Exercise aim:
Each line of the data below holding the word "Given" must be copied.

Information:

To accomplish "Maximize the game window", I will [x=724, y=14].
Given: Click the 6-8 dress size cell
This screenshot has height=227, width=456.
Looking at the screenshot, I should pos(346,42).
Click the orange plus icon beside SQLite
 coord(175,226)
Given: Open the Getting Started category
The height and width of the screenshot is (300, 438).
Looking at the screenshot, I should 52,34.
...
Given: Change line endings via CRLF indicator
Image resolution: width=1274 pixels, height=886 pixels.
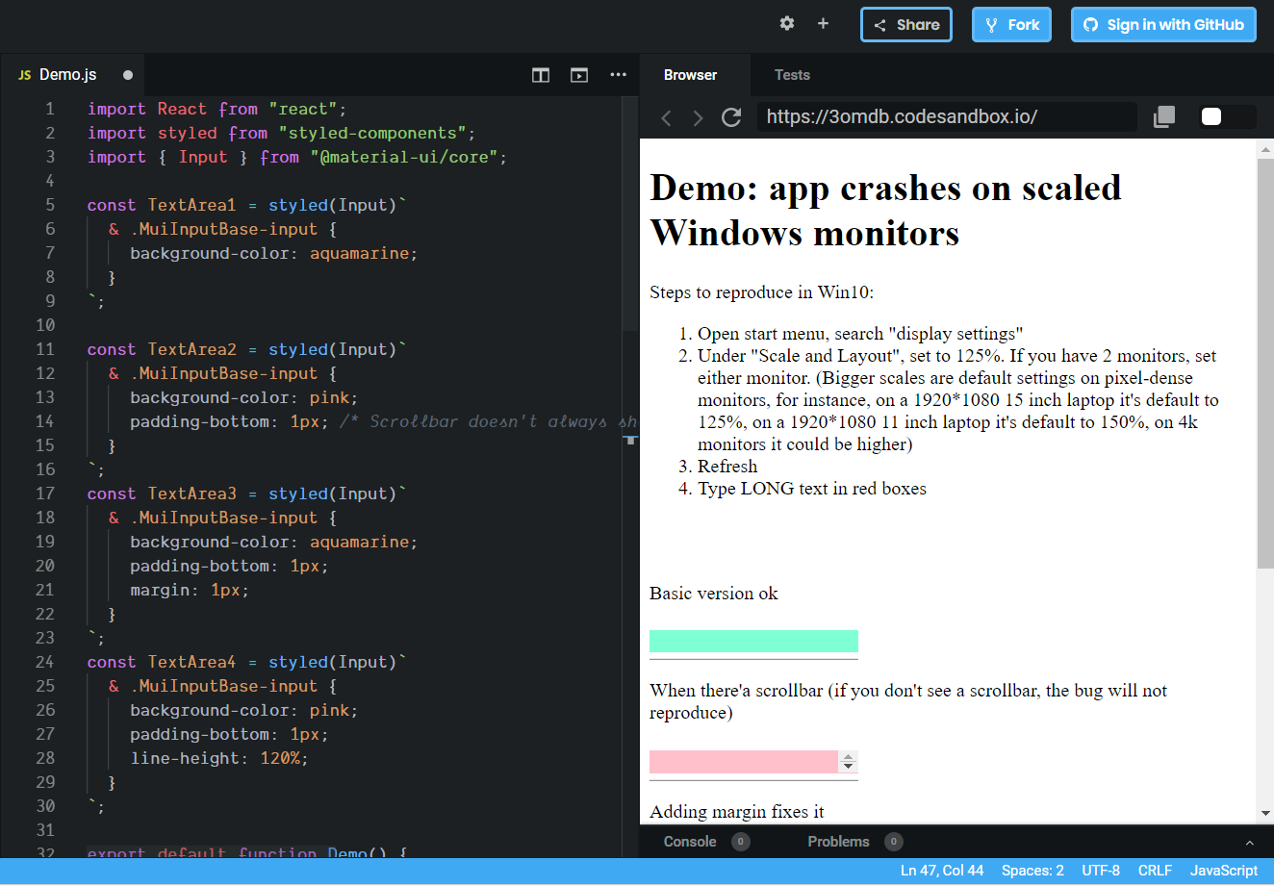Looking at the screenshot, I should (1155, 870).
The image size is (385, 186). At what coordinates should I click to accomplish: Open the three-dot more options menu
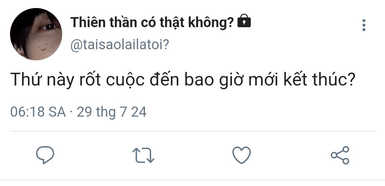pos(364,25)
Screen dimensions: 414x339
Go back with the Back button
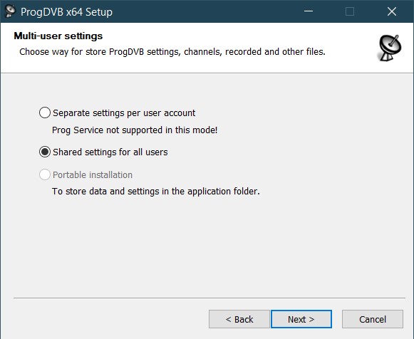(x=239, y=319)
---
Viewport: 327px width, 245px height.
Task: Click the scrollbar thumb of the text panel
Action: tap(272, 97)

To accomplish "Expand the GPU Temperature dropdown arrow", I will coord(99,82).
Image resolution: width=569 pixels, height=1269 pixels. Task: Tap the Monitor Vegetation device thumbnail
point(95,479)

Output below:
Given: Click the 6-8 dress size cell
Given: Open the Getting Started category
Given: Change line endings via CRLF indicator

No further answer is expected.